Ho incontrato una persona capace di amicizia… sono stato a casa sua – ha detto l’Arcivescovo -. È stato bello sedersi accanto a lui… percepivo una persona incoraggiante, un amico… è stato paterno, vorrei dire, avrei potuto essere suo figlio, no?… ho percepito in lui la trasmissione di una stima, di un apprezzamento, di un incoraggiamento… proprio quello che un padre ha nei confronti dei figli. Una persona ricca di umanità, di amicizia, di paternità. Ho trovato una persona capace di sorridere e far sorridere. Mi dicono che c’è una raccolta di detti spiritosi di cui è stato autore don Celestino, qualcuno mi è stato trasmesso. Il Papa ha insegnato che lo spirito, l’umorismo, la capacità di strappare un sorriso sano è una caratteristica della santità. Forse non lo sapete, ma c’è addirittura un libricino che raccoglie le barzellette che raccontava Padre Pio. Così anche il Papa, anche lui ama raccontare barzellette… se lo fa il Papa! Don Celestino era un uomo che aveva il senso dell’umorismo. Era una persona che sapeva sorridere e regalare un sorriso.

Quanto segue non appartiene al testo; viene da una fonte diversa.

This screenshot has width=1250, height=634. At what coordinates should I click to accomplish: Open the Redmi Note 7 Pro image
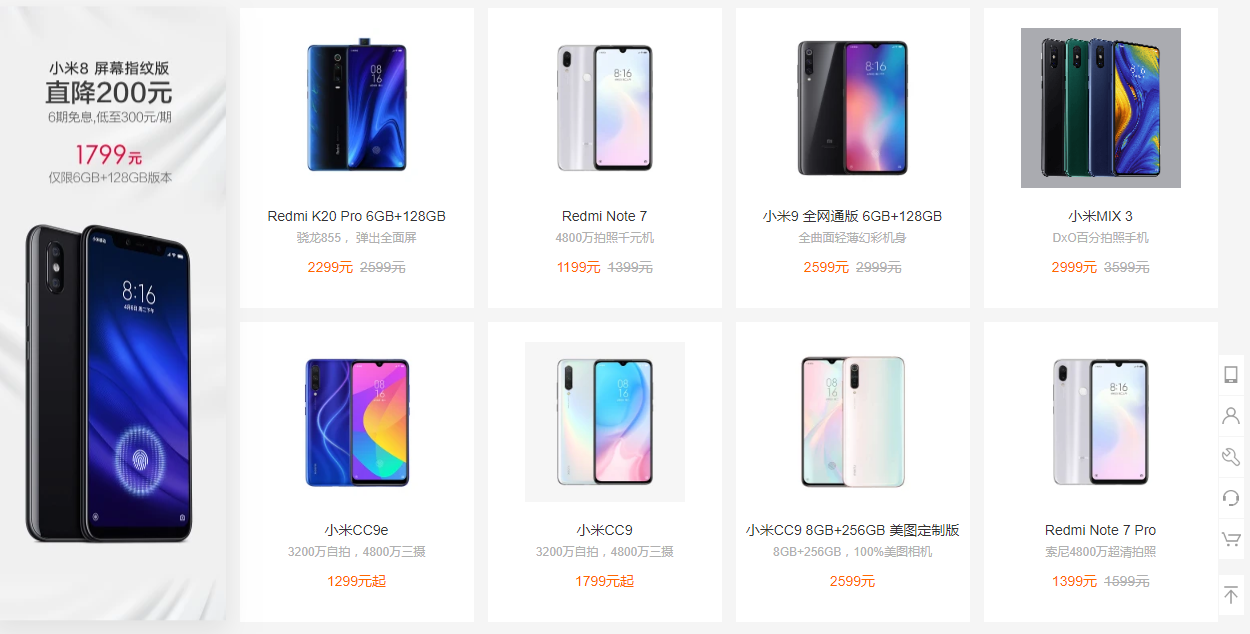1101,422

L’arcivescovo di Otranto P. Francesco Neri

È stato un uomo attento alla modernità perché era un amante dei libri e dei film. Un documento del Papa quest’estate ha messo in evidenza l’importanza della letteratura nella formazione sacerdotale. E don Celestino leggeva tanto. Ma anche l’importanza del cinema. Ora leggere è stata sempre una caratteristica del clero istruito, ma il cinema forse tanti anni fa no. Don Celestino è stato un pioniere. Un po’ come Paolo VI, il quale ogni mese voleva che gli presentassero un film importante. Celestino ha saputo valorizzare il cinema perché è una forma di espressione della cultura contemporanea.

Soprattutto, don Celestino è un uomo generoso. Quando sono andato a trovarlo, prima con don Alessandro e l’ultima volta con don Stefano, ci ha riempito di libri, di libri che lui aveva letto e che ci consigliava, di libri che non aveva letto e che aveva il piacere di donarci. È stato un grande lettore. La cosa più preziosa da donare per lui erano dei libri.

Ecco, io penso che nella mia piccola esperienza con Don Celestino è questo ciò che mi porterò… un uomo ricco di umanità, capace di essere padre e fratello, un uomo spiritoso, un uomo amante di quello che l’uomo produce attraverso il pensiero, attraverso l’arte, soprattutto un uomo che era gioioso nel donare.

Per questo noi vogliamo ringraziare il Signore di averci donato don Celestino, un santo sacerdote!”.

Ciao, don Celestino… e grazie di tutto!